A prize to past conquerors, a boon to travellers who want more than a beach holiday
On the edge of the Dodecanese, Kos is a feast of emotion, experience and excitement. To borrow from the famous American motivators, Canfield and Hansen, it truly is ’chicken soup for the soul’, as well as the body and the eye. Tall palm trees, endless sandy beaches, alternating landscapes and numerous archaeological sites and attractions left by ancient Greeks, Romans, mediaeval knights, Venetians and Ottomans make Kos – or Cos as it is also spelt – more than just a pretty face. Hippocrates, antiquity’s most noted physician (he of the oath), was born here, on one of the most visited islands of Dodecanese. Whichever you choose of the aliases Kos has gone by – Meropi, Nymphaia or Karys – this fascinating island in the Aegean will be a prominent entry in your holiday diary from now on.
What to do on Kos
Hippocrates’ Asclepeion, a holistic healing centre Just 4km northwest of the town of Kos, on a verdant hill with a spectacular view, you’ll discover one of Greece’s most important archaeological sites, the Asclepeion. A holistic healing centre, it contained infirmaries, temples, hot springs, hostels, a school for physicians and much more. In the 3rd and 2nd century B.C., the Asclepeion of Kos became the third most important institution of its kind in the ancient world, following guidelines set down by native son Hippocrates, the father of modern medicine. It’s worth making time in your holiday itinerary to visit it.

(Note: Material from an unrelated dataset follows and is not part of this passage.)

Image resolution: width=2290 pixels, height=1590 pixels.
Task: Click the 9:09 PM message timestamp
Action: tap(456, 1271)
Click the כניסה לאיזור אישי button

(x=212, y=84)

A young city with a rich history Following a major earthquake in 1933, the town of Kos was redesigned by the reigning Italians with large squares, sidewalks and wide tree-lined streets, flanked by modern buildings with shops, cafes and restaurants. That said, history buffs will love this place.
What other modern town can claim so many attractions like the Nerantzia Castle of the Knights of Saint John, late 14th-century walls hastily erected to keep out Sultan Bayezit I, an ancient Greek agora, a mediaeval district, an old harbour, and Roman ruins in the west? Don’t forget to pay your respects to Hippocrates’ huge plane tree - 12m in circumference – which, legend says, was planted by the doctor himself.
Beaches that go on forever Got your tape measure? Almost every beach on Kos is a kilometre long. You’ll probably develop a particular soft spot for Kardamena beach, with its glorious scenery and deep blue water but don’t miss Mastihari, Tigkaki, Marmari, Chrysi Akti, Kefalos and Paradise. Antimacheia castle and the power of a few In June 1457, this castle was besieged by 16,000 Ottomans. Just 15 knights and 200 locals were left to defend it, but they held out for 23 days and the Ottomans eventually withdrew. Built by the Knights of Saint John in the 14th century, it is now a peaceful but impressive ruin.
Hidden gems of Kos
A verdant hideaway for peacocks Kos is an island full of surprises. Planted by Italians in the 1940s, the woods at Plaka, near Antimacheia, have become a sanctuary for peacocks and other birds. Carry some seeds to offer and they’ll be eating out of your hand.
Thermal springs at the edge of the Aegean Unique among the Dodecanese islands, Kos has three different kinds of mineral water springs; hot, warm and cool. You’ll find them at Agios Fokas, Piso Thermes, Kokkinonero and Volkanous. Kokkinonero means Redwater, while the last on the list needs no translation.
The Archaeological Museum of Kos You’ll find the museum in Eleftheria Square in town. A larger-than-life head of the goddess Hera greets you in the vestibule while impressive statues and mosaics await within.